Sobre a pesquisa do Fórum Econômico Mundial, Gal salienta que as mulheres tiveram um papel fundamental nas economias dos países, sobretudo nos emergentes, como o Brasil. “Quando há uma crise, as mulheres são as primeiras a serem preteridas no mercado de trabalho. E sendo as mulheres brasileiras 51% dos micro e pequenos empreendedores no país, a crise tem um peso sobre elas também. Mas, no caso desse ranking, sabemos que o que jogou o país para baixo foi a pouca participação na política, pois, na educação, por exemplo, as mulheres passaram a frente dos homens. Há mais mulheres saindo formadas do ensino médio e das universidades no nosso país. A política tem desafios enormes aqui e esse é mais um deles”, afirma.

Para Miriam Shirley, copresidente da Publicis Brasil, que, assim como Gal Barradas, divide a presidência de uma agência com um homem, reverter esse cenário é uma obrigação de todos, mas é algo que não será feito do dia para a noite.

Material fornecido:
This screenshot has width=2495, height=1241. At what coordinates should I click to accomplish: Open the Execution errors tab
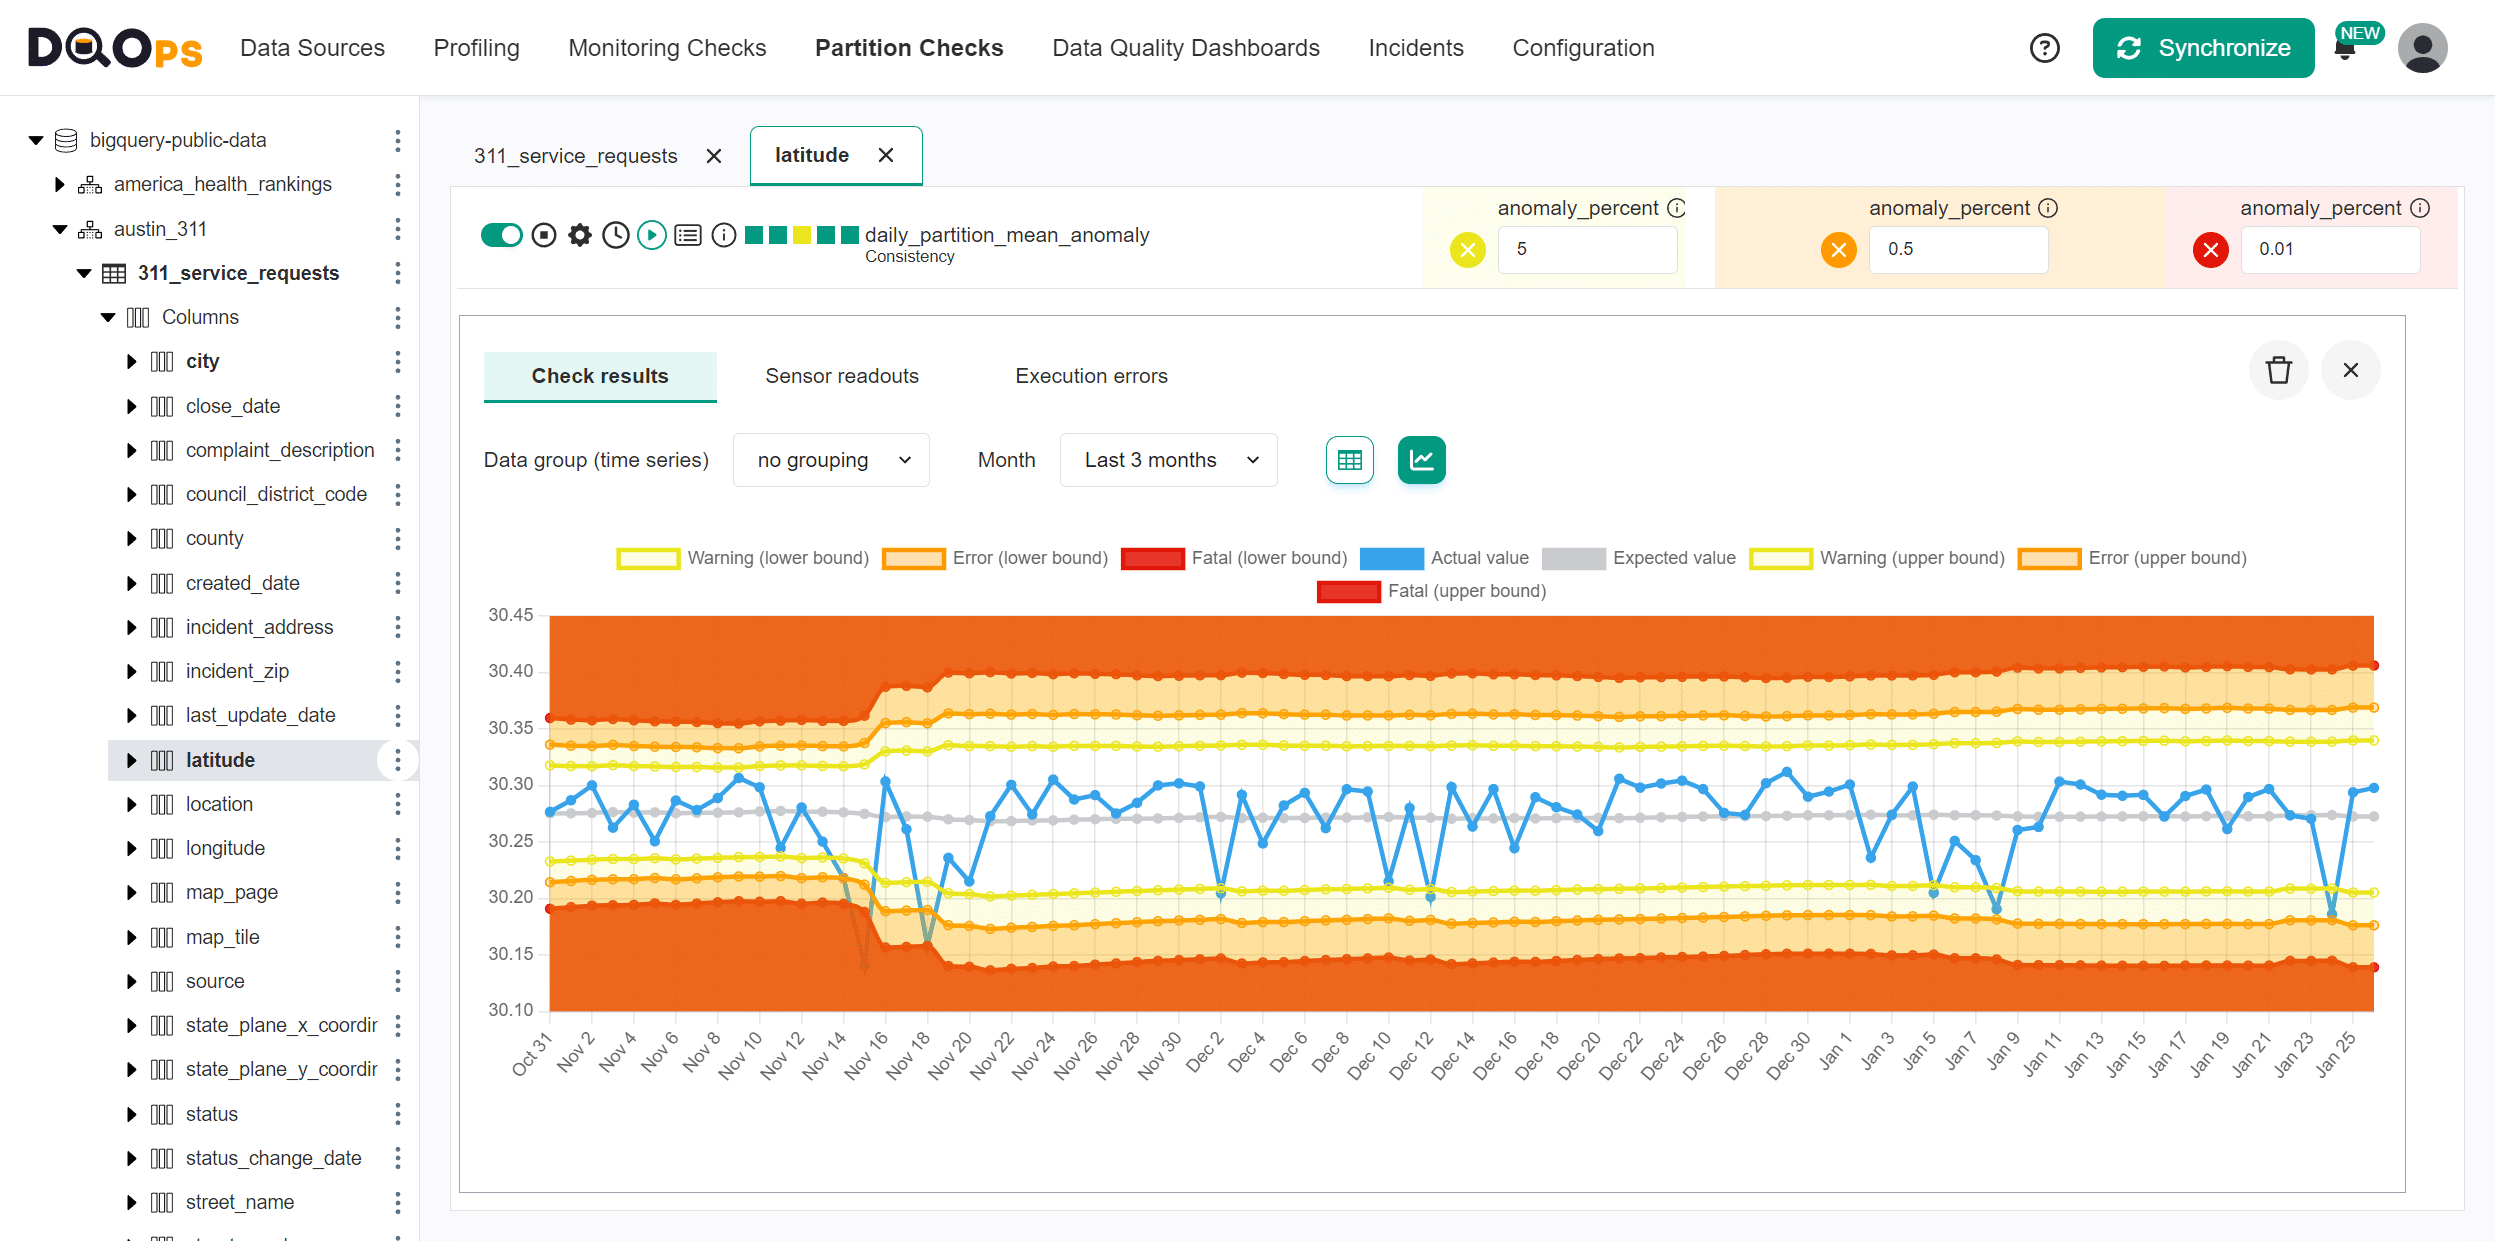[x=1091, y=376]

Tarefa proposta: Segundo o trecho sobre as mulheres na economia brasileira, que percentual dos micro e pequenos empreendedores do país é formado por mulheres? A listagem não é necessária; por favor, baseie-se apenas no trecho.

Resposta escrita: As mulheres são 51% dos micro e pequenos empreendedores no Brasil.